Thermogravimetric analysis (TGA) was carried out for complex 1, and the result is shown in Fig. 3. A continuous weight loss (17.4%) in the temperature range of 95°C–188°C, corresponding to the release of lattice and coordinated water (calc. 17.24%), and the decomposition of the residue can be observed from 311°C.

Fig. 3:

The thermogravimetric analysis curve of complex 1.

2.3 Magnetic properties

The temperature dependence of the magnetic susceptibility of 1 was investigated from 300 to 1.8 K with an applied magnetic field of 2000 Oe (1 kOe=7.96×10⁴ A m⁻¹). The χ_M, χ_M⁻¹, and χ_MT vs. T curves for 1 are shown in Fig. 4. The value of χ_MT at 300 K is 5.56 emu K mol⁻¹ which is larger than the value expected for magnetically isolated Mn(II) atom (4.38 emu K mol⁻¹, g=2.0) due to spin-orbit coupling, indicating a significant orbital contribution [9]. The temperature dependence of χ_M⁻¹ above T=50 K obeys the Curie-Weiss equation of χ_M⁻¹=(T–θ)/C with the Curie-Weiss constants C=5.74 cm³ mol⁻¹ K, θ=–9.02 K. The negative value of θ and the shape of the χ_MT vs.

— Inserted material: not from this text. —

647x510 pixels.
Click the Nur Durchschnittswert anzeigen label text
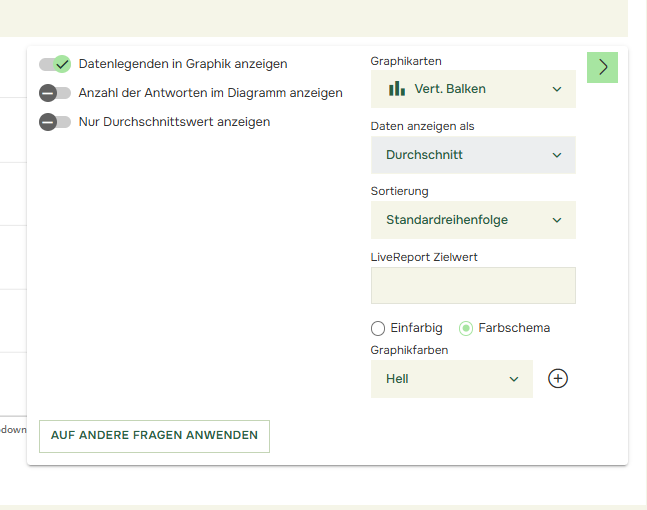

T curve suggest that there may exist antiferromagnetic interactions between the neighboring Mn(II) centers [10].

Fig. 4:

Temperature dependences of magnetic susceptibility: (a) of χ_M and χ_MT for 1; (b) of χ_M⁻¹ for 1. The red solid line represents the fitted curve.

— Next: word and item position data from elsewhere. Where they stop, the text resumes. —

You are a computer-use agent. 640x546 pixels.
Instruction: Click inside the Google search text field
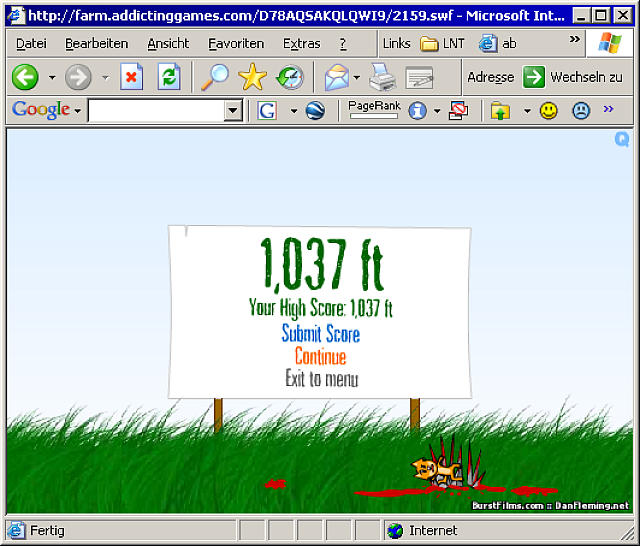click(x=155, y=111)
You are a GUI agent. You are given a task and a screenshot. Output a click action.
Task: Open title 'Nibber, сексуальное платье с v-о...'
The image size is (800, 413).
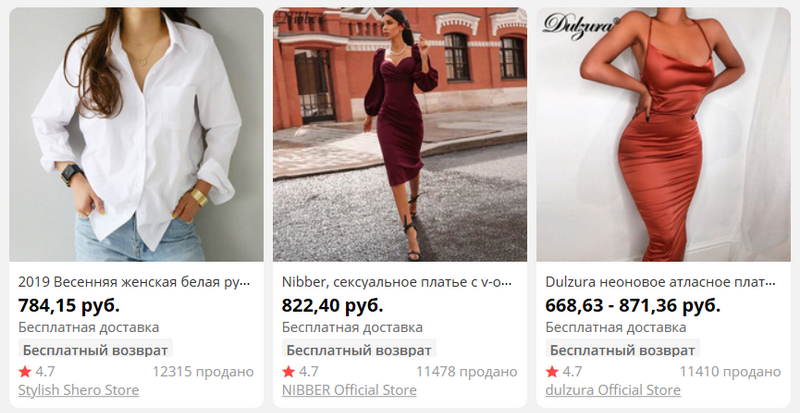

In order to estimate the strength of the magnetic interactions in 1, the following equation was used [11]: χ_MT=Aexp(–E₁/kT)+Bexp(–E₂/kT). Here, A+B equals the Curie constant (C), and E₁, E₂ represent the ‘activation energies’ corresponding to the spin-orbit coupling and the magnetic exchange interaction, respectively. The obtained values of A+B=5.84 cm³ mol⁻¹ K and E₁/k=11.81 K agree with those given in a previous report [12]. The value of –E₂/k=–0.529 K, corresponding to J=–1.06 K, further proved that antiferromagnetic interactions exist between neighboring Mn(II) ions in 1 [13].

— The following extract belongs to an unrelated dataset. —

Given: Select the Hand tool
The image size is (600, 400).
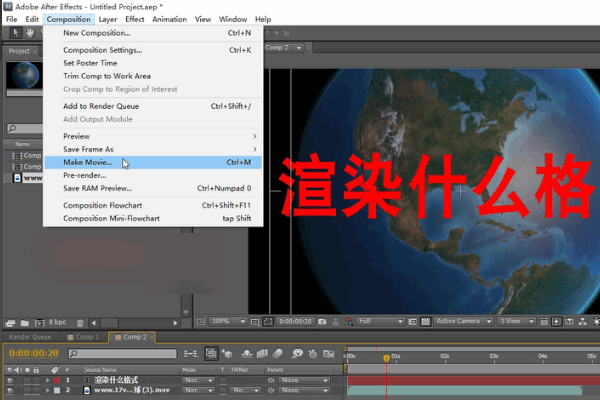Looking at the screenshot, I should [x=31, y=32].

3.1 Preparation of [Mn₂(L)(H₂O)₃]·(H₂O)_4.8 (1)

The mixture of MnCl₂·4H₂O 0.20 mmol (39.6 mg), H₄L (56.8 mg, 0.1 mmol), and 0.5 mL aqueous tetrabutylammonium hydroxide solution (10%, w/w) in 10 mL H₂O was sealed in a 16 mL Teflon-lined stainless steel container and heated at 120°C for 3 days. Then the oven was cooled down at a rate of 10°C h⁻¹. Colorless needle crystals of 1 were obtained with an approximate yield of 40% based on H₄L. –C₃₀H_31.6N₂O_17.8Mn₂ (814.48): calcd. C 44.24, H 3.91, N 3.44; found C 44.02, H4.19, N 3.65%.–IR (KBr pellet, cm⁻¹): ν=3462 (m), 1622 (s), 1548 (s), 1533 (m), 1478 (s), 1455 (s), 1416 (s), 1356 (s), 1243 (s), 1192 (s), 1101 (s), 943 (s), 877 (m), 734 (m), 657 (m), 570 (m).

3.2 X-ray structure determination

The crystallographic data collection was carried out using a Rigaku Rapid II imaging plate area detectorusing graphite-monochromatized MoKα radiation (λ=0.71073 Å) at T=200 K. The diffraction data were integrated by using the program Saint [14],which was also used for the intensity corrections for Lorentz and polarization effects. Semi-empirical absorption corrections were applied using the program Sadabs [15]. The structure was solved by direct methods, and all nonhydrogen atoms were refined anisotropically on F² by the full-matrix least-squares techniques using the Shelxl-97crystallographic software package [11], [16], [17]. All hydrogen atoms at C atoms were generated geometrically. The hydrogen atoms at N1, O11, O13, and O14 could be found at reasonable positions in the difference Fourier maps and located there, while the other hydrogen atoms of water could not be located and thus were not included in the refinement. The details of crystal parameters, data collection, and refinements are summarized in Table 1; selected bond lengths and angles are listed in Table 2.

CCDC 1874703 contains the supplementary crystallographic data for this paper. These data can be obtained free of charge from The Cambridge Crystallographic Data Centre viawww.ccdc.cam.ac.uk/data_request/cif.